The Boston Globe has an article about how the Supreme Court ruling upholding the ban on so-called “partial birth” abortion is impacting doctors. Since the ban has gone into effect, doctors have had to devise ways to provide the highest and safest quality of care to their patients without breaking the law. The latest strategy is to administer a lethal injection to mid-term fetuses before performing the abortion.
That clinical shift in late-term abortions goes deeply against the grain, some doctors say: It poses a slight risk to the woman and offers her no medical benefit.
[. . .]But others, although they do not perform the banned procedure, feel compelled to do all they can to protect themselves and their staff from the possibility of being accused. Upheld in April, the federal ban is broadly written, does not specify an age for the fetus, and carries a two-year prison sentence.
In Boston, three major Harvard-affiliated hospitals — Massachusetts General, Brigham and Women’s, and Beth Israel Deaconess — have responded to the ban by making the injections the new standard operating procedure for abortions beginning at around 20 weeks’ gestation, said Dr. Michael F. Greene, director of obstetrics at Mass. General. [. . .]
Greene said that in the experienced hands of hospital staff, the injections add no risk and are “trivially simple,” compared with other obstetrical procedures. The main downside, he said, is that “it is yet another procedure that the patient has to endure.”
Patients have not objected to the injections, he said.
“They all are appreciative of what we do for them and understand the circumstances under which we work,” Greene said.
So what do we make of that? My first reaction is to object to any procedure that causes an additional risk to a woman while providing no benefit to her, especially when it is being done to satisfy arbitrary and murky regulations. But then I realize that what I’m really objecting to isn’t the actions of these doctors– it’s an extension of my objection to the ban being in place at all.
The fact is that doctors are caught in a cross-fire, right now. They have female patients who trust them to provide the best medical care, and they want to help. They also have the government breathing down their neck. So what are they to do? It’s really easy to sit on the sidelines and call on these doctors to act as martyrs for the cause, but I don’t think that’s the best use of anyone’s resources.

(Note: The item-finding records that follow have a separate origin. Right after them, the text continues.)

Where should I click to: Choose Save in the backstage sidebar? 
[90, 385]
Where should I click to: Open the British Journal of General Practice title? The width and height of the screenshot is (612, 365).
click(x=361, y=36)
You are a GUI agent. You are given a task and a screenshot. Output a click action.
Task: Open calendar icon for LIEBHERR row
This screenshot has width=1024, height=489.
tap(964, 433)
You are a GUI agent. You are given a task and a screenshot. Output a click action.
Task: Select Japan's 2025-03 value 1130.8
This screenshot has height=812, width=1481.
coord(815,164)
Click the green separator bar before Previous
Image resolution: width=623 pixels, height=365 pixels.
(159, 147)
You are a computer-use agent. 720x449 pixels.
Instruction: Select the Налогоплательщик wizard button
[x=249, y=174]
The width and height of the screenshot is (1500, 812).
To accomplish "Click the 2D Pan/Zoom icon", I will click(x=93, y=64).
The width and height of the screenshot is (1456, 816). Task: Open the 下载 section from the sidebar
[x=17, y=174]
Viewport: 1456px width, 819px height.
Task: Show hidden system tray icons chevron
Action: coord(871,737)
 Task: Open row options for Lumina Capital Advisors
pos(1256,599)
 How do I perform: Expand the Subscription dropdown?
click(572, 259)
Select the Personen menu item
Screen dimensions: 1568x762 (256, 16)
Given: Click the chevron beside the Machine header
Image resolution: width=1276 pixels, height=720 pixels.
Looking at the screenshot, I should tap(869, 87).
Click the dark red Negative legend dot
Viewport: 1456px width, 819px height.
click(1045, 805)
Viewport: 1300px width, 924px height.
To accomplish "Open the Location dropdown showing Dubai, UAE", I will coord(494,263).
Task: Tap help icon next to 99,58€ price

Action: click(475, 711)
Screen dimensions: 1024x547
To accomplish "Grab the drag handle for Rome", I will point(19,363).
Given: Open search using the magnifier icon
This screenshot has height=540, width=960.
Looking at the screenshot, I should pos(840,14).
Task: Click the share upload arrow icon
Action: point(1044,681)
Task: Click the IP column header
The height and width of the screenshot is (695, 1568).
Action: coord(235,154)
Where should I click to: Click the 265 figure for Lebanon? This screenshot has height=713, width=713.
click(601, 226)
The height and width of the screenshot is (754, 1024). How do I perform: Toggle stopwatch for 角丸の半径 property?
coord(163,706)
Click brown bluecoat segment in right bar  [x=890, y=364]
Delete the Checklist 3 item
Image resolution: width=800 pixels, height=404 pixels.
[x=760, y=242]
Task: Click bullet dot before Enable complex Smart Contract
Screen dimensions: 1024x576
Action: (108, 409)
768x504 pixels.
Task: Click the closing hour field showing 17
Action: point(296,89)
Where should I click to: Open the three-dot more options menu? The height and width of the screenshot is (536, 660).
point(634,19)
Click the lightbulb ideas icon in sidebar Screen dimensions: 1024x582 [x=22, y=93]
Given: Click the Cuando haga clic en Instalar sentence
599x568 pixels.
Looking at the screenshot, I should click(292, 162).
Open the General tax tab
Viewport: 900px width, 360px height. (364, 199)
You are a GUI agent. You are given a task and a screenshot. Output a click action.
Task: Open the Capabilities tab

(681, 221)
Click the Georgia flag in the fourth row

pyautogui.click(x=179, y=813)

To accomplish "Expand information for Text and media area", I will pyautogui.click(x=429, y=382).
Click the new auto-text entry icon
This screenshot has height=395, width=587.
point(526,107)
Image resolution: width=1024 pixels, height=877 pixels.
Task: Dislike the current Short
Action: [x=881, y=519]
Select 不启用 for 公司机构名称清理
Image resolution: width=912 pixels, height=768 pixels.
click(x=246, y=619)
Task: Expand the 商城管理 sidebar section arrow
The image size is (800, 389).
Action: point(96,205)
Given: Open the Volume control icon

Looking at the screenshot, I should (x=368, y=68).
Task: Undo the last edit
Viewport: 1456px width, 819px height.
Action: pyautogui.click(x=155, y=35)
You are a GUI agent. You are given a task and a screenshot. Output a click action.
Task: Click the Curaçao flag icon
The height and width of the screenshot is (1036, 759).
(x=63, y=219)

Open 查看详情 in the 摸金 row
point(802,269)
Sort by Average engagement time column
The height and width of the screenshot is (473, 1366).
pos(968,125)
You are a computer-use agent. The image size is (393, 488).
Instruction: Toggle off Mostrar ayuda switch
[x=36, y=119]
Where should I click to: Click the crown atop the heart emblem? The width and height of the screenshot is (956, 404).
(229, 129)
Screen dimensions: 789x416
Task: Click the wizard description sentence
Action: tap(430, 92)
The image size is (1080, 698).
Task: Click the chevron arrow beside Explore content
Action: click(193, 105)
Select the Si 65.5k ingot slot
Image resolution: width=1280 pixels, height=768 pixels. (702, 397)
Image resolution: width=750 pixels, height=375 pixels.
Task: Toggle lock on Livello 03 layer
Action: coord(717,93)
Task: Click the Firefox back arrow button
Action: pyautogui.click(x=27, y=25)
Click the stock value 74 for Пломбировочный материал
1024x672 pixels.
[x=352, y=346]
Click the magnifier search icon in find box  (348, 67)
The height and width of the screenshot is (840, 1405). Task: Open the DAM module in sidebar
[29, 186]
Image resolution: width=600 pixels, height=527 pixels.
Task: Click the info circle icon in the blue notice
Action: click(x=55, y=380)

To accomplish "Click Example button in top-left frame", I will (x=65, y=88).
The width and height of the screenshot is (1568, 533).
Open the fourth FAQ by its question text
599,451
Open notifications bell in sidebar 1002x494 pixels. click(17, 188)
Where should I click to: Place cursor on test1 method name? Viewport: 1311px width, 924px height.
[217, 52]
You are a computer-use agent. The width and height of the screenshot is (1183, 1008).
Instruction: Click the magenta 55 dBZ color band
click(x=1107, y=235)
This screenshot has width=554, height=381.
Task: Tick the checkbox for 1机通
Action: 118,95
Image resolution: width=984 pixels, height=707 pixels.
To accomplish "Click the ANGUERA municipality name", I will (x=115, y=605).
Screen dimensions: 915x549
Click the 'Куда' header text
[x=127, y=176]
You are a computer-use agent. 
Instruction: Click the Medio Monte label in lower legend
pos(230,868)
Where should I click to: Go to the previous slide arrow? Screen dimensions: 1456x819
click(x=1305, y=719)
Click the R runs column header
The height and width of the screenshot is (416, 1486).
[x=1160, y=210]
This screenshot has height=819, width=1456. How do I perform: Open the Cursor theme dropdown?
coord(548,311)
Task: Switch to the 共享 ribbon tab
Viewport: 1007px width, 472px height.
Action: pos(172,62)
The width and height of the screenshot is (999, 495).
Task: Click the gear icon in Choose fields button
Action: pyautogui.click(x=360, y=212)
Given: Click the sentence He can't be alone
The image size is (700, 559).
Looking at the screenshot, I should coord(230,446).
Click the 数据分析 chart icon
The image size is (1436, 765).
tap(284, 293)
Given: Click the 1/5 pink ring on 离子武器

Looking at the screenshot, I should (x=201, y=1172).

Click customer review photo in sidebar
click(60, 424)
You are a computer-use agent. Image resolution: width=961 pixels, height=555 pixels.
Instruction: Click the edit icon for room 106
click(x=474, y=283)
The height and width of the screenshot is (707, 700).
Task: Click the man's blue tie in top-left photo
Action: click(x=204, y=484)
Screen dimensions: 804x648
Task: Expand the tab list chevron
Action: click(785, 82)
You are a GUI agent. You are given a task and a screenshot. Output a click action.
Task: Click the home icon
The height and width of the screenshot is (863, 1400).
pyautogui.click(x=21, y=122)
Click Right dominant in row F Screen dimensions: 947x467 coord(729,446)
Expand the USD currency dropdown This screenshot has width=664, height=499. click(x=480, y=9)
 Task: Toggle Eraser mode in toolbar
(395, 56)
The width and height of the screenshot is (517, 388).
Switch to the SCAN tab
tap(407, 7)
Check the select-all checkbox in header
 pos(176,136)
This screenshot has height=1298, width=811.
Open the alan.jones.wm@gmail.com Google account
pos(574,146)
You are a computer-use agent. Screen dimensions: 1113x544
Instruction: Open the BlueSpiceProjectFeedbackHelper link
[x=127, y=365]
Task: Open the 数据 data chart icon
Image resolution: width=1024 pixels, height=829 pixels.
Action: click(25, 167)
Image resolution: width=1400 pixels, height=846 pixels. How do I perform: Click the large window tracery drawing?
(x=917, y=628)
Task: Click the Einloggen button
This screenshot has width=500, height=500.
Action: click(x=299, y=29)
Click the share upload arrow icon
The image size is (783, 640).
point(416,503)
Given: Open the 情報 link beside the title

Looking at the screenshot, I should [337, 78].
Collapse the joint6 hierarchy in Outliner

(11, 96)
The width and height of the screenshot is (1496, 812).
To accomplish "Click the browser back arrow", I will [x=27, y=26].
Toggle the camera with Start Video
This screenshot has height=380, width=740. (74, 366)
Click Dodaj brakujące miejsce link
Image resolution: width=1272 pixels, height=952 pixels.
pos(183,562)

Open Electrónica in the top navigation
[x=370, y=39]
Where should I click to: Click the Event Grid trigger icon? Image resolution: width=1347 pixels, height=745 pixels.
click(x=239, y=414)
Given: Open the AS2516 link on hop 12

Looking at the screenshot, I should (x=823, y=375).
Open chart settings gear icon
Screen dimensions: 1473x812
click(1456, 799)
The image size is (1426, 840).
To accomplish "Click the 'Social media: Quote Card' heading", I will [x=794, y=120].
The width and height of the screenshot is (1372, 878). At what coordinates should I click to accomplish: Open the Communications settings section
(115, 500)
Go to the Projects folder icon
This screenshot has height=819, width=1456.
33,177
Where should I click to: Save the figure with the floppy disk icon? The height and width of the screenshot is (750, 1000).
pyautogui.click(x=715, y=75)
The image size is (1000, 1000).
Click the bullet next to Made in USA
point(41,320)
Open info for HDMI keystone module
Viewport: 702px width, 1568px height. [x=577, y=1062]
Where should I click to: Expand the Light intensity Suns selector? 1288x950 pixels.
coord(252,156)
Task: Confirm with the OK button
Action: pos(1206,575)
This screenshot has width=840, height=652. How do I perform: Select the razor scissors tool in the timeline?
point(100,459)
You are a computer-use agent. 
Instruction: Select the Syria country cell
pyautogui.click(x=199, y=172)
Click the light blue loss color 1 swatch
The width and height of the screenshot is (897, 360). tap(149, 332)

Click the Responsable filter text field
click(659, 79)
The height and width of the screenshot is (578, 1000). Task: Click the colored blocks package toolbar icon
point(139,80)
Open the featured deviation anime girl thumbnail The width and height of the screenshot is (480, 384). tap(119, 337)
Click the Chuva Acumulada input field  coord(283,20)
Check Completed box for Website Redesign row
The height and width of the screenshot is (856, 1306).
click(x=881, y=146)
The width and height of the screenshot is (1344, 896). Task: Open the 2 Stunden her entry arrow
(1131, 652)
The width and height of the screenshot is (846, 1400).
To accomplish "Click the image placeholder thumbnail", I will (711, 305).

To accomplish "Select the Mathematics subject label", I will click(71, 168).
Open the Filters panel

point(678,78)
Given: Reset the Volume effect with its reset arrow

These doctors are doing the absolute best that they can inside of a bad situation. Like it or not, we are already running low in abortion providers in America. And these doctors will not be able to help any women if they’re behind bars. It’s a really shitty compromise, but these doctors are not to blame for that– Bush & Co. are.
Things get even worse, though. I have written previously about the shortage of doctors who provide abortions and the dire need to train more. Unfortunately, the problem might start to get worse:
That concern [of legal accusations] is so great in [Dr. Mark Nichols'] clinic, he said, that the ban is having an impact on medical education: Medical students and nursing students are no longer invited to watch later-term abortions, for fear one might misinterpret the procedure and lodge a criminal complaint.
Abortions are performed at a wide range of facilities, from major hospitals to small, tightknit family planning clinics, and the setting can greatly influence the decision about injections, said Dr. Laurent Delli-Bovi, medical director of Women’s Health Services, a private family planning facility in Chestnut Hill.
In large hospitals, she said, there is likely to be a range of feeling for and against abortion and so more need for providers to act defensively.
Fucking hell. Is this what we can expect in regards to reproductive health care from now on? Can we honestly imagine any other specialty in which doctors would be so terrified of their own students landing them in jail that they would turn them all down flat? Can you imagine, for any other procedure, having to go to a doctor under that level of scrutiny? Forget malpractice suits– these doctors could face criminal charges for doing a procedure correctly! That’s a hell of a lot of additional stress for doctors who already face protesters everyday and receive frequent death threats simply for doing their jobs.
But hey, as the Supreme Court so clearly emphasized, it’s just women’s health that we’re talking about here.